» Exercise objective
From the line containing "Viewport: 1150px width, 854px height." down to the last line of the records below, give every line again without any change.

» Pixel coordinate grounding data
********************
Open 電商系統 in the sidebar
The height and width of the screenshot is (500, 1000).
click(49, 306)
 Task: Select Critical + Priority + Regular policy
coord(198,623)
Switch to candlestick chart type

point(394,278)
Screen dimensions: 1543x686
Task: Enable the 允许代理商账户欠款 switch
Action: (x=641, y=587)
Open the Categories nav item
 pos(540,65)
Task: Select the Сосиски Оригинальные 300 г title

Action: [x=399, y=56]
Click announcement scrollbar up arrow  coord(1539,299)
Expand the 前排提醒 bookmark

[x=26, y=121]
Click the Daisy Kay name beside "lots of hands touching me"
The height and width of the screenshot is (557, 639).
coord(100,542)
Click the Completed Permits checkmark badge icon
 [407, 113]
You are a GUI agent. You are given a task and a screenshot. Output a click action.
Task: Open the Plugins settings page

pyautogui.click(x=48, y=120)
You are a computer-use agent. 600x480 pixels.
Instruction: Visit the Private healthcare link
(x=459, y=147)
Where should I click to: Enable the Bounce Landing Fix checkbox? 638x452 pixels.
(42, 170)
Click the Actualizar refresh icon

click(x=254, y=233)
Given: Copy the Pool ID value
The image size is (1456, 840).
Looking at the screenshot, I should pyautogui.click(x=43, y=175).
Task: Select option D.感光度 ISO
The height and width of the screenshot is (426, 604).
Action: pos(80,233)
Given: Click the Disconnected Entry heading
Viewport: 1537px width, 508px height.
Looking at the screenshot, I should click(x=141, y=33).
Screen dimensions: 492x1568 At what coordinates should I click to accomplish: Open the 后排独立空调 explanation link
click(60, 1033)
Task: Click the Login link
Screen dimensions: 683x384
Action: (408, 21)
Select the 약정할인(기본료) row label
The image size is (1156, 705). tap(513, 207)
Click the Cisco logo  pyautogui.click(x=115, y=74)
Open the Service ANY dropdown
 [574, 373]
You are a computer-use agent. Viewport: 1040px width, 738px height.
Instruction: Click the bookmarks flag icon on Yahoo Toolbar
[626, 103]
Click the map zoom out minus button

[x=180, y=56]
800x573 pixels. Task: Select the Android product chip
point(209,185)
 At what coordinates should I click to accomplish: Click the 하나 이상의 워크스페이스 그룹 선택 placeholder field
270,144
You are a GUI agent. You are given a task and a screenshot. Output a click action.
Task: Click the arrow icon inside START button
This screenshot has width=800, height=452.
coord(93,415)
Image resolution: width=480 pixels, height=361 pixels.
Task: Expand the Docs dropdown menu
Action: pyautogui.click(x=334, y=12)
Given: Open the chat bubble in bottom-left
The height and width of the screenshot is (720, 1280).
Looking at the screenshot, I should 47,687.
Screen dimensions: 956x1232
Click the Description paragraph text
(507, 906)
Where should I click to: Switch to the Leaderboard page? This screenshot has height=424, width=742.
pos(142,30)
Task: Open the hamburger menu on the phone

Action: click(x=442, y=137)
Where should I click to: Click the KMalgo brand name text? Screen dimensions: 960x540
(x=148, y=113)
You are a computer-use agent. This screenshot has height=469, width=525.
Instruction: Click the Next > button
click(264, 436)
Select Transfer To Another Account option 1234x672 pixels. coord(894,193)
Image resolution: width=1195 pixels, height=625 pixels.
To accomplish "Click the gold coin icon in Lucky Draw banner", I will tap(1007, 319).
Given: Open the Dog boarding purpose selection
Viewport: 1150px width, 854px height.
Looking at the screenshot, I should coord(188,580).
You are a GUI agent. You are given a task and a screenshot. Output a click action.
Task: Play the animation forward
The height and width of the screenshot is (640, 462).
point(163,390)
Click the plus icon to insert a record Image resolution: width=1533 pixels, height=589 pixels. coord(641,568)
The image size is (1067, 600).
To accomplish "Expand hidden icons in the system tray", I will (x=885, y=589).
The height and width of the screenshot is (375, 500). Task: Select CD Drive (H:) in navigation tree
********************
» Written response
Viewport: 1150px width, 854px height.
Looking at the screenshot, I should coord(188,580).
You are a GUI agent. You are given a task and a screenshot. Output a click action.
Task: Play the animation forward
The height and width of the screenshot is (640, 462).
point(163,390)
Click the plus icon to insert a record Image resolution: width=1533 pixels, height=589 pixels. coord(641,568)
The image size is (1067, 600).
To accomplish "Expand hidden icons in the system tray", I will (x=885, y=589).
The height and width of the screenshot is (375, 500). Task: Select CD Drive (H:) in navigation tree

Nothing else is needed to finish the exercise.